Ou seja, no curto prazo, observando os números, a melhor maneira de atacar o déficit da Previdência é gerando emprego. Quanto mais gente trabalhando, mais gente contribui para a Previdência. E, óbvio, menor o rombo.
Na ponta do lápis, se tivéssemos a geração de 13 milhões de empregos com rendimento médio de R$ 1.500 —inferior à renda média nacional— poderíamos ter um incremento de aproximadamente R$ 6,5 bilhões na contribuição previdenciária, algo em torno de R$ 85 bilhões anuais e R$ 850 bilhões em dez anos.
O valor se aproxima muito da meta de economia pretendida com as medidas da reforma da Previdência. É claro que o país não terá desemprego zero e, também, haverá sempre a evasão das receitas do mercado de trabalho informal. Portanto, esses números são apenas um cálculo teórico. Mas servem para mostrar o impacto do emprego nas contas da Previdência.
Há outro fator relevante, também no curto prazo. O investimento em políticas públicas de combate à violência no trânsito poderia evitar mais de 45 mil mortes anuais. Da mesma forma, esforços poderiam reduzir os mais de 60 mil homicídios e os acidentes de trabalho, contribuindo exponencialmente para o enxugamento dos custos da Previdência social com pensões e aposentadoria por invalidez.
Outro aspecto é a deficiência dos serviços de saúde. Ao deixar de prestar um atendimento eficiente, o Estado, além de abandonar o cidadão, acaba transferindo o custo social da saúde para a Previdência, já que os trabalhadores ficam afastados do trabalho, em gozo de benefício, aguardando pelo tratamento de saúde.
Necessário, portanto, que, além do esforço de reduzir os valores de pagamentos dos benefícios previdenciários, como prevê a reforma, é fundamental que o Estado faça a sua parte para reduzir o total de concessões de novos benefícios a partir da efetividade nas políticas públicas de segurança, trabalho, saúde e trânsito. E não apenas por alteração legislativa.
Por tudo isso, a aprovação da reforma da Previdência é, claro, uma ótima notícia para o futuro do país. Mas para o Brasil real, de agora, esse cenário seria melhor se, além da reforma, houvesse um plano concreto para gerar emprego.
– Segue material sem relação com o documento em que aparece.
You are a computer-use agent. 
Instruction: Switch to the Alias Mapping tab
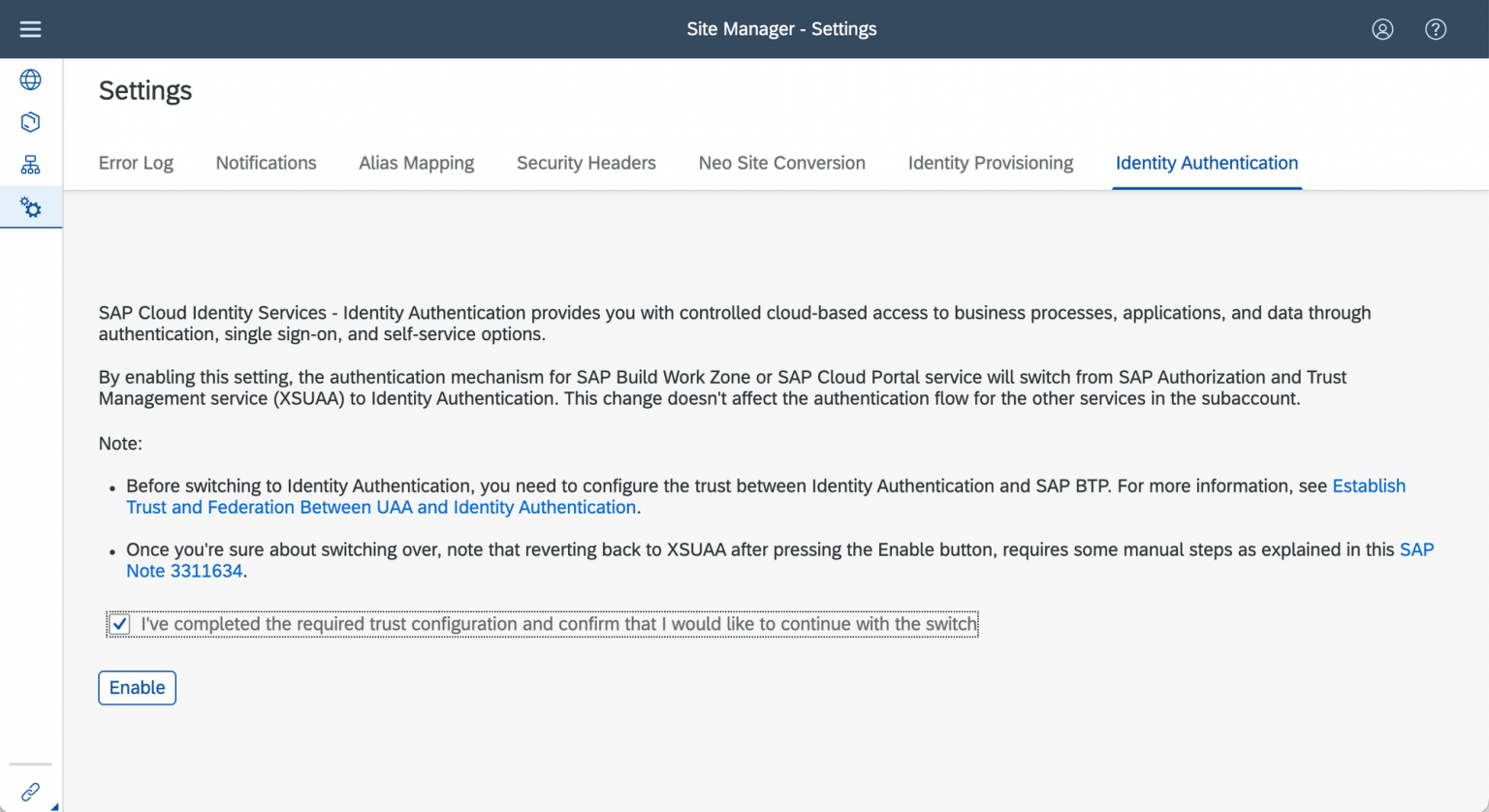click(x=416, y=163)
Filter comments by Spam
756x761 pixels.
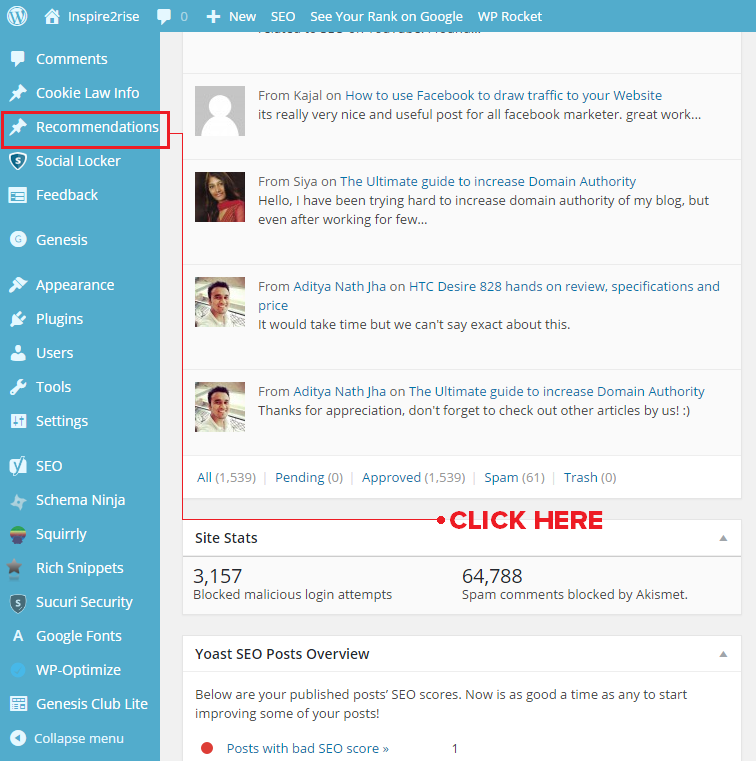coord(501,478)
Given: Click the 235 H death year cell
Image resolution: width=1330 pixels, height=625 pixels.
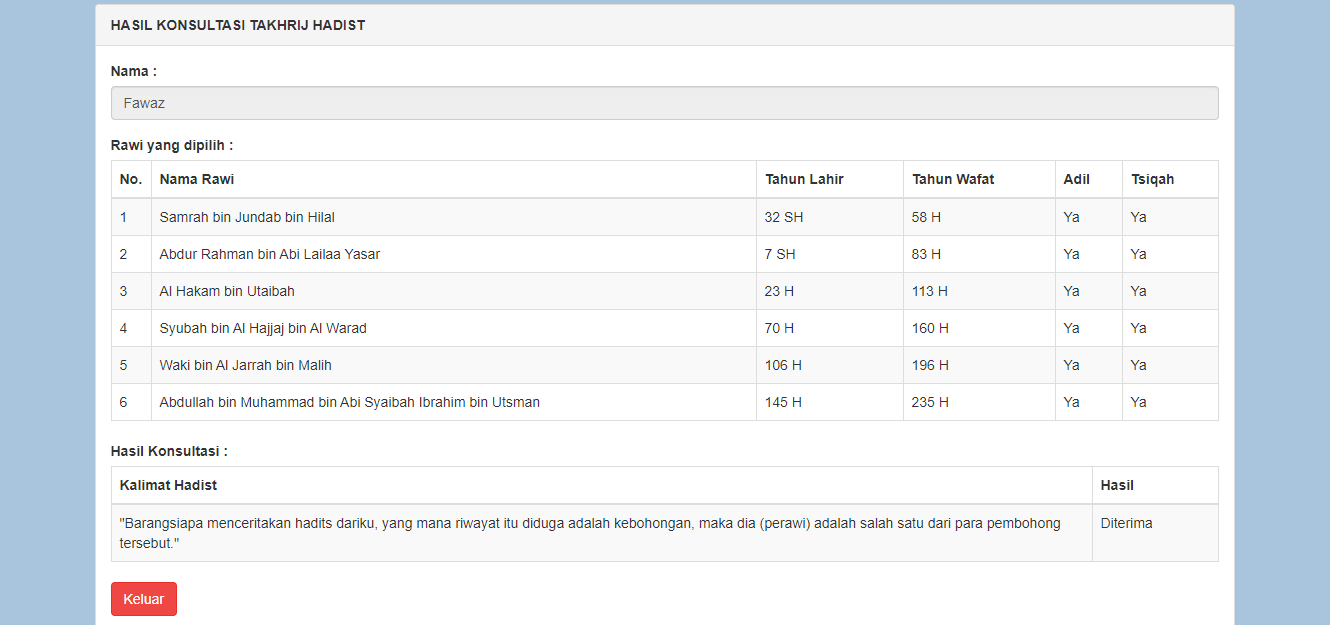Looking at the screenshot, I should (x=930, y=402).
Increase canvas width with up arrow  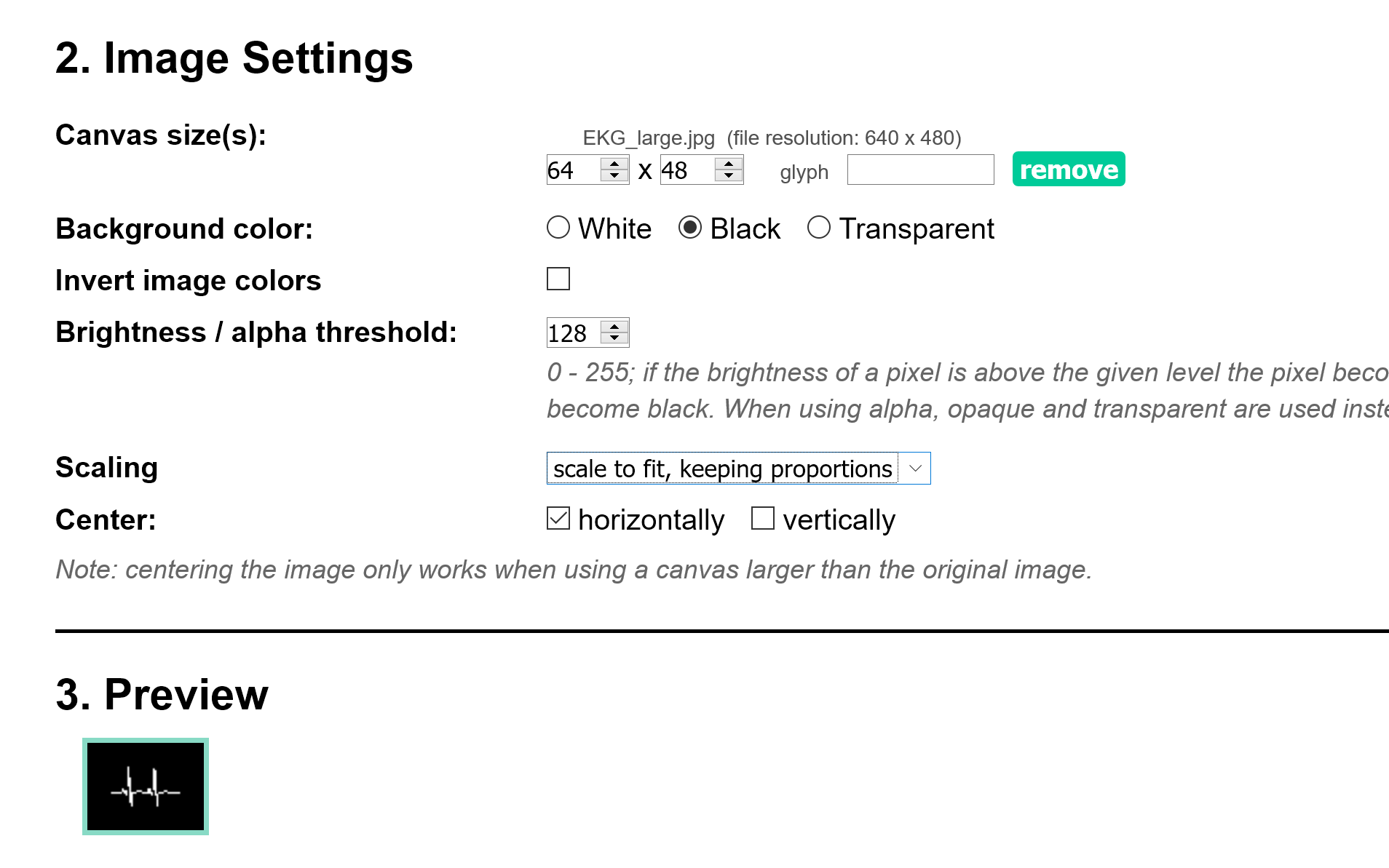(x=614, y=164)
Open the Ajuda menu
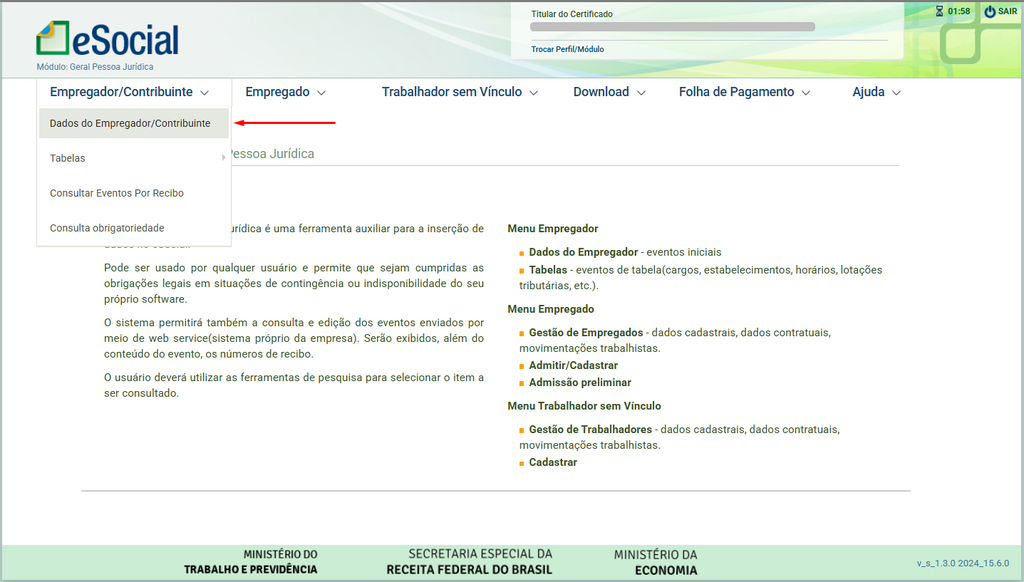The height and width of the screenshot is (582, 1024). coord(876,92)
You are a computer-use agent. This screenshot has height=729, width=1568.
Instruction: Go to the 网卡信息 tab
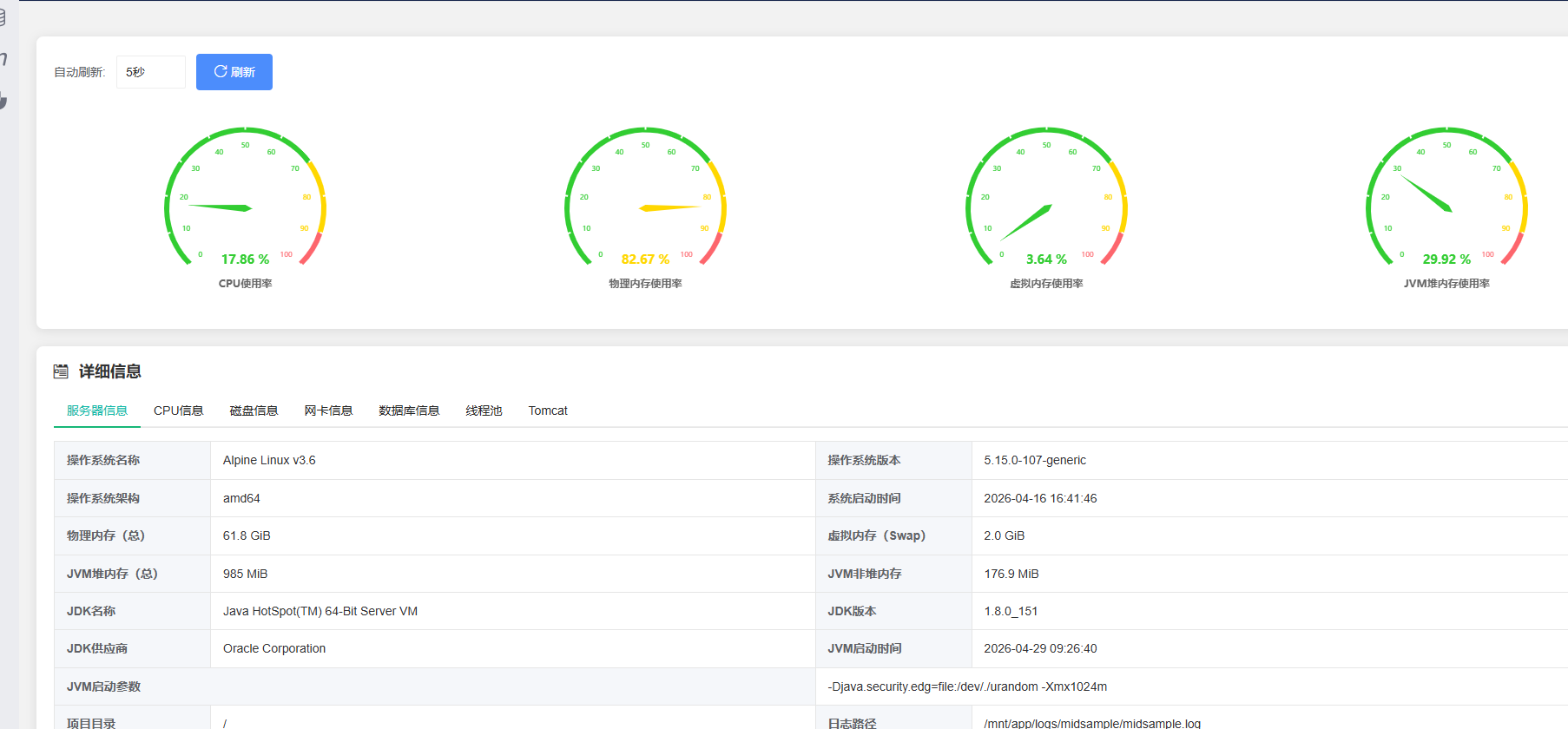pyautogui.click(x=328, y=410)
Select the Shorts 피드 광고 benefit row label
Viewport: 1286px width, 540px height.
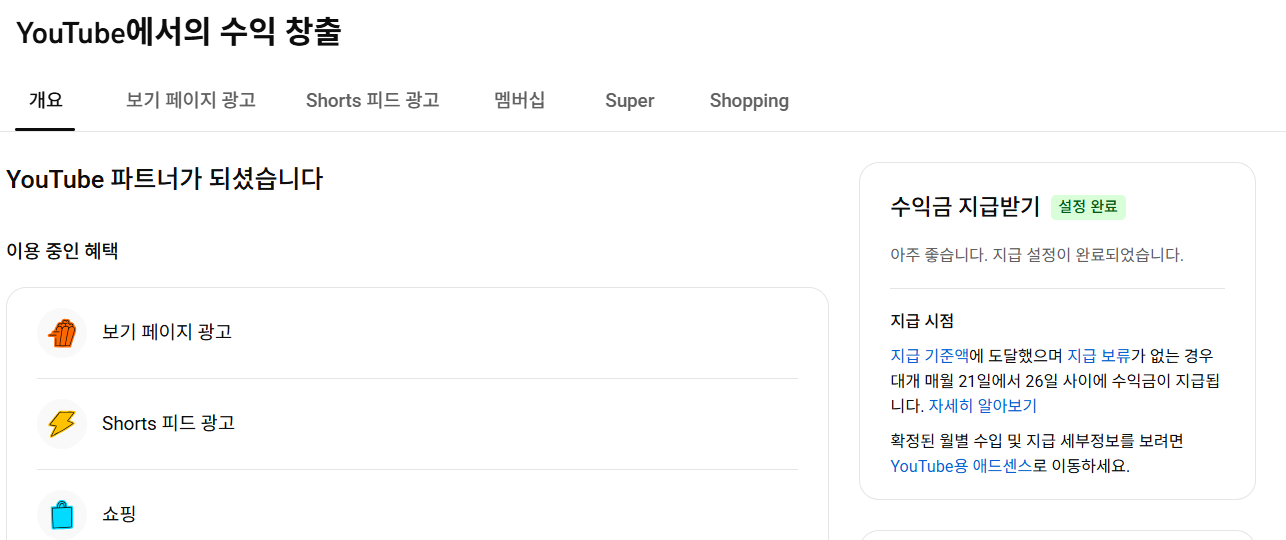[x=168, y=423]
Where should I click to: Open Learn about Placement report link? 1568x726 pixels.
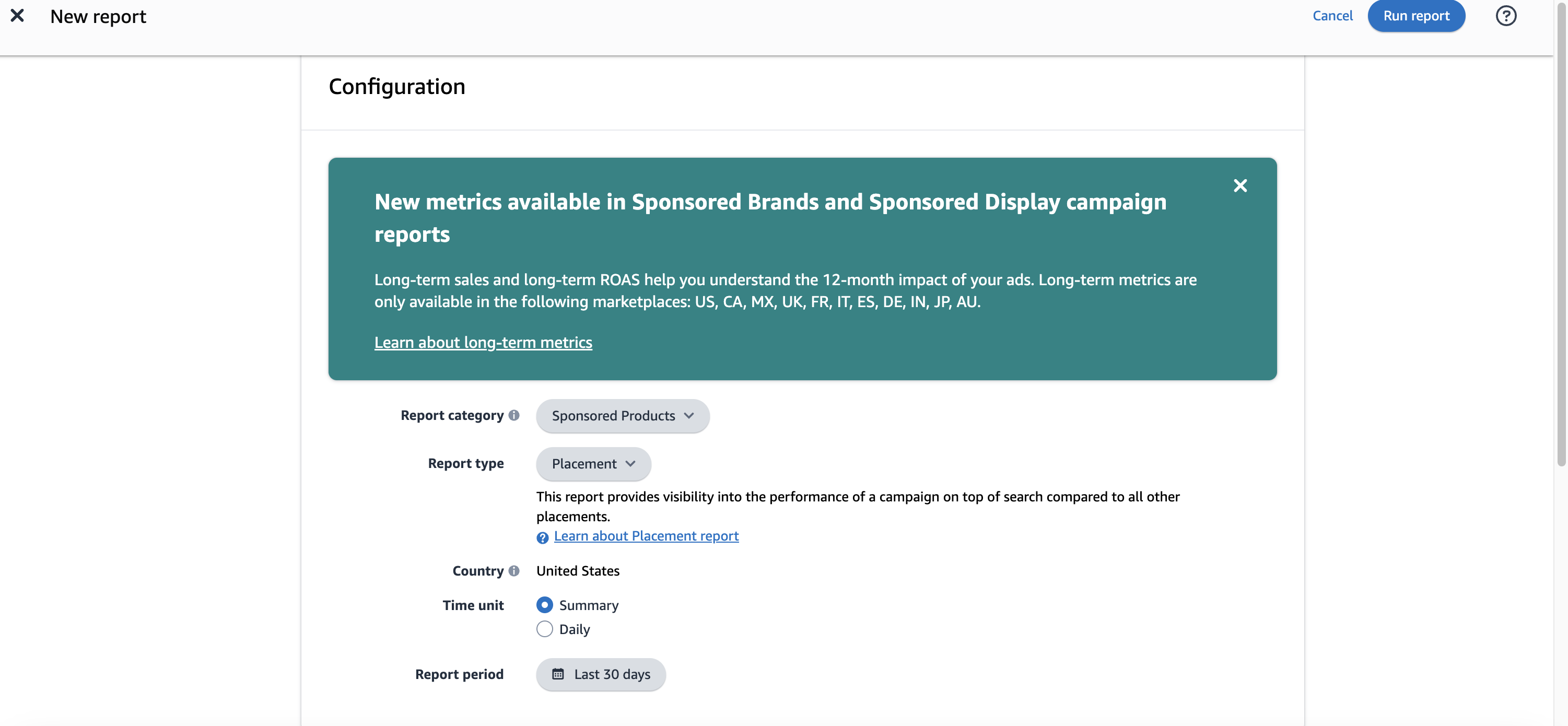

E que esse plano não se resumisse a aprovar a reforma.
O problema é que o atual governo já tem sete meses e, até aqui, não mostrou nenhum sinal de que um plano concreto exista —ou se existe, ainda não avisou ninguém. E enquanto o governo não enfrentar o desemprego, a economia seguirá deprimida, o empresário seguirá reticente em investir e o brasileiro seguirá sem consumir. Isso é ruim para todos, inclusive para o governo. E, como se vê, é ruim para as contas da previdência também.